=== Begin Enclosure ===

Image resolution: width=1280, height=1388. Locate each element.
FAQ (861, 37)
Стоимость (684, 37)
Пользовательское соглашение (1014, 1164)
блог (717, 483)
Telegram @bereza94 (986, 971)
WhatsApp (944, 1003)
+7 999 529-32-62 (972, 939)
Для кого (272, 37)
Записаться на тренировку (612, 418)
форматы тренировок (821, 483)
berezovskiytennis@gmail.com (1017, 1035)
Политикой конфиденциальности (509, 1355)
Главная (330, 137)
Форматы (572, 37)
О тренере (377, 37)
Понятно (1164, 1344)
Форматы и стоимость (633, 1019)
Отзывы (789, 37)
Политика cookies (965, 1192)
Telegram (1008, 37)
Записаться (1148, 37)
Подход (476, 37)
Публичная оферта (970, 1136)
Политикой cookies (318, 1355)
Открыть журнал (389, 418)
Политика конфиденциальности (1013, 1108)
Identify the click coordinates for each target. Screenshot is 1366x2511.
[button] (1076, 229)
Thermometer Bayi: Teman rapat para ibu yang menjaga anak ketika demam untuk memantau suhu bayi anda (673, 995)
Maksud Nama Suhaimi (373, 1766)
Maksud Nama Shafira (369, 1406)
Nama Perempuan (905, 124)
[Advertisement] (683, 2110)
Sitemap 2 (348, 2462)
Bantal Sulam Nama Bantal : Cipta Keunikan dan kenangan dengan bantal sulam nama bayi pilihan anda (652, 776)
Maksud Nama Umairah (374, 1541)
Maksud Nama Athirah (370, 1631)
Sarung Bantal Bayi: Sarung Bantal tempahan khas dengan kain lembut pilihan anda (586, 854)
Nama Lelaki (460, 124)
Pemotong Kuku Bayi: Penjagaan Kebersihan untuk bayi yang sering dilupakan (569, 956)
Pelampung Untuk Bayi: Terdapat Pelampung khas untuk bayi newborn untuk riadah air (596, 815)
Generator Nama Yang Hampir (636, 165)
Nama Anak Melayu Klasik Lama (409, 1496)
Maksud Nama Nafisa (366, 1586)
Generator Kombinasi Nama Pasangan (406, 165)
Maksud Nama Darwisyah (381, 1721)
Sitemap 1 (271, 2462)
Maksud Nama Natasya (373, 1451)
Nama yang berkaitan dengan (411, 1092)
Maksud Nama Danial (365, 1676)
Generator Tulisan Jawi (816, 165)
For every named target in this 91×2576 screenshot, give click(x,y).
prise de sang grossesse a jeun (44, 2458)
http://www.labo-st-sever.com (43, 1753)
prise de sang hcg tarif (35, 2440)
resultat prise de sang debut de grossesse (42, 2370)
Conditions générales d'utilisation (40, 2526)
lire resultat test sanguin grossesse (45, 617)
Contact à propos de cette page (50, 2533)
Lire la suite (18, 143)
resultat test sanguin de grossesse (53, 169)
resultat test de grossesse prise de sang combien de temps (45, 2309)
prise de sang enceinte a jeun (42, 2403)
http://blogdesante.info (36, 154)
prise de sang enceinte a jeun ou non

=== End Enclosure ===

**YOUR OBJECTIVE**
When the material above has been read, copy all of it exactly.

**TASK SOLUTION**
Image resolution: width=1280, height=1388. Locate each element.
FAQ (861, 37)
Стоимость (684, 37)
Пользовательское соглашение (1014, 1164)
блог (717, 483)
Telegram @bereza94 (986, 971)
WhatsApp (944, 1003)
+7 999 529-32-62 (972, 939)
Для кого (272, 37)
Записаться на тренировку (612, 418)
форматы тренировок (821, 483)
berezovskiytennis@gmail.com (1017, 1035)
Политикой конфиденциальности (509, 1355)
Главная (330, 137)
Форматы (572, 37)
О тренере (377, 37)
Понятно (1164, 1344)
Форматы и стоимость (633, 1019)
Отзывы (789, 37)
Политика cookies (965, 1192)
Telegram (1008, 37)
Записаться (1148, 37)
Подход (476, 37)
Публичная оферта (970, 1136)
Политикой cookies (318, 1355)
Открыть журнал (389, 418)
Политика конфиденциальности (1013, 1108)
Identify the click coordinates for each target. Screenshot is 1366x2511.
[button] (1076, 229)
Thermometer Bayi: Teman rapat para ibu yang menjaga anak ketika demam untuk memantau suhu bayi anda (673, 995)
Maksud Nama Suhaimi (373, 1766)
Maksud Nama Shafira (369, 1406)
Nama Perempuan (905, 124)
[Advertisement] (683, 2110)
Sitemap 2 (348, 2462)
Bantal Sulam Nama Bantal : Cipta Keunikan dan kenangan dengan bantal sulam nama bayi pilihan anda (652, 776)
Maksud Nama Umairah (374, 1541)
Maksud Nama Athirah (370, 1631)
Sarung Bantal Bayi: Sarung Bantal tempahan khas dengan kain lembut pilihan anda (586, 854)
Nama Lelaki (460, 124)
Pemotong Kuku Bayi: Penjagaan Kebersihan untuk bayi yang sering dilupakan (569, 956)
Pelampung Untuk Bayi: Terdapat Pelampung khas untuk bayi newborn untuk riadah air (596, 815)
Generator Nama Yang Hampir (636, 165)
Nama Anak Melayu Klasik Lama (409, 1496)
Maksud Nama Nafisa (366, 1586)
Generator Kombinasi Nama Pasangan (406, 165)
Maksud Nama Darwisyah (381, 1721)
Sitemap 1 (271, 2462)
Maksud Nama Natasya (373, 1451)
Nama yang berkaitan dengan (411, 1092)
Maksud Nama Danial (365, 1676)
Generator Tulisan Jawi (816, 165)
For every named target in this 91×2576 screenshot, give click(x,y).
prise de sang grossesse a jeun (44, 2458)
http://www.labo-st-sever.com (43, 1753)
prise de sang hcg tarif (35, 2440)
resultat prise de sang debut de grossesse (42, 2370)
Conditions générales d'utilisation (40, 2526)
lire resultat test sanguin grossesse (45, 617)
Contact à propos de cette page (50, 2533)
Lire la suite (18, 143)
resultat test sanguin de grossesse (53, 169)
resultat test de grossesse prise de sang combien de temps (45, 2309)
prise de sang enceinte a jeun (42, 2403)
http://blogdesante.info (36, 154)
prise de sang enceinte a jeun ou non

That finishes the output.